I was walking just as well as any other man; one step after another, evenly, in a forward motion.
But when I got to the little raised patio that served as a buffer between the two buildings I stopped before taking the step up. I was like a sentient gas engine that suspected that the fuel gauge was past empty. I was going just fine but at any moment the flow might begin to sputter.
I took the step up to the brick courtyard and strode in six paces to the bottom of the stairs. I estimated twenty-one white stone-like steps to the upper landing. Twenty-one.
Those stairs might have been one of the seven trials of Hercules. Between the pain in my ankle, the dizziness, and the unfamiliar strain on the muscles pulling my bodyweight upward I felt like a juggler forced to ply his trade just a few seconds after being shaken out of a deep sleep.

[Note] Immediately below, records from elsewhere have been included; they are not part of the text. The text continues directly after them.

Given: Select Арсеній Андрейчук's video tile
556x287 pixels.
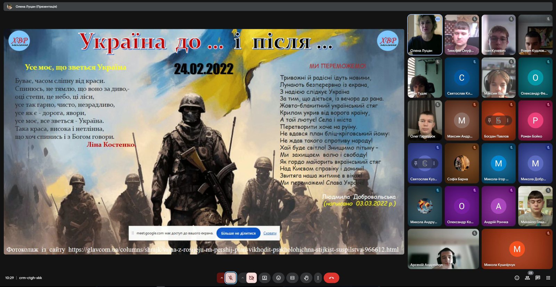Looking at the screenshot, I should [443, 249].
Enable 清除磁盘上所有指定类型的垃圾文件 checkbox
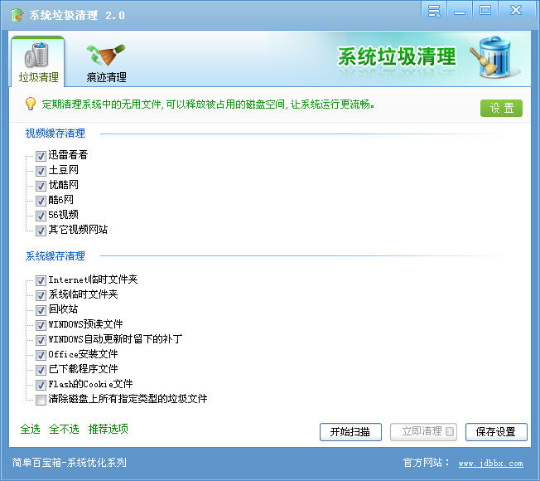The height and width of the screenshot is (481, 540). pos(41,399)
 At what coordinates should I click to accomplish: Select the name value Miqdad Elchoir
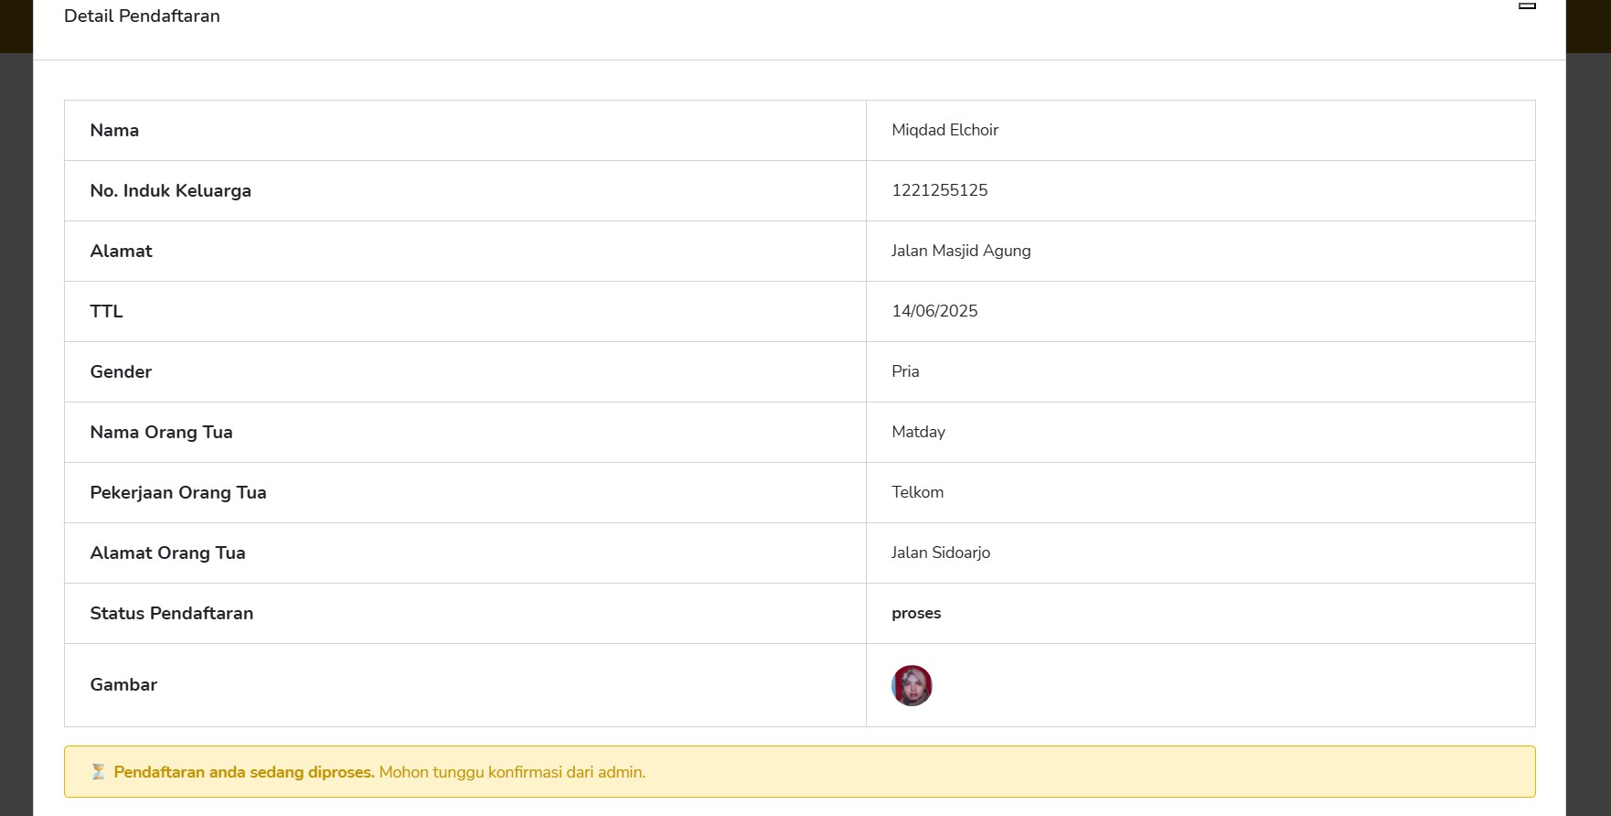pos(944,130)
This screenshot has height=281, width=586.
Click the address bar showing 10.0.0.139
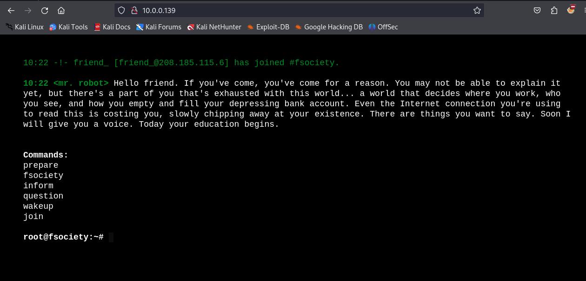[x=298, y=10]
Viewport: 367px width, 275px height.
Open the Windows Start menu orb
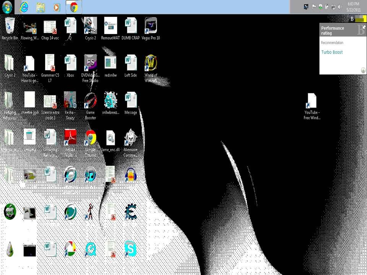coord(7,7)
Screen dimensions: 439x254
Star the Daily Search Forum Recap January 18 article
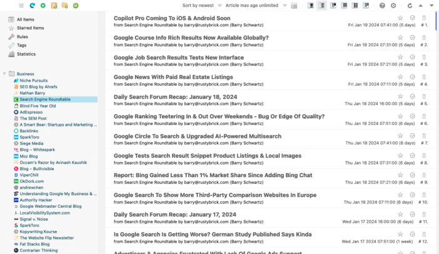click(400, 96)
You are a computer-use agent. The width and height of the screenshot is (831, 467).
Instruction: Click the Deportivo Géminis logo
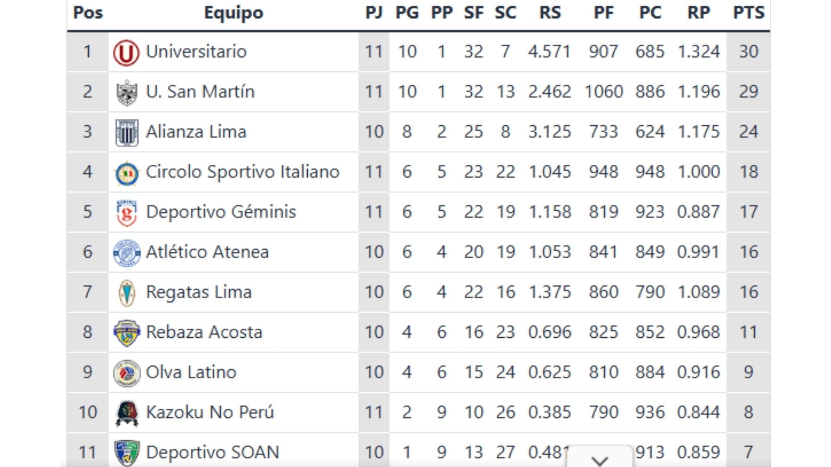pyautogui.click(x=126, y=211)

I also had the almost hallucinatory impression of leaving an image of myself on each passing stair. Every progressive Easy was a few years older and weaker than the last. When I made it to the small white-stone landing it felt like I had reached the century mark.
My lungs were working harder than a blacksmith's bellows against white fire. I was sweating like a long distance runner on the last leg of a losing race.
The turquoise door was open but the gray screen was closed. I put my hand against the doorjamb and counted out four deep breaths before pressing the ivory colored plastic button next to my hand.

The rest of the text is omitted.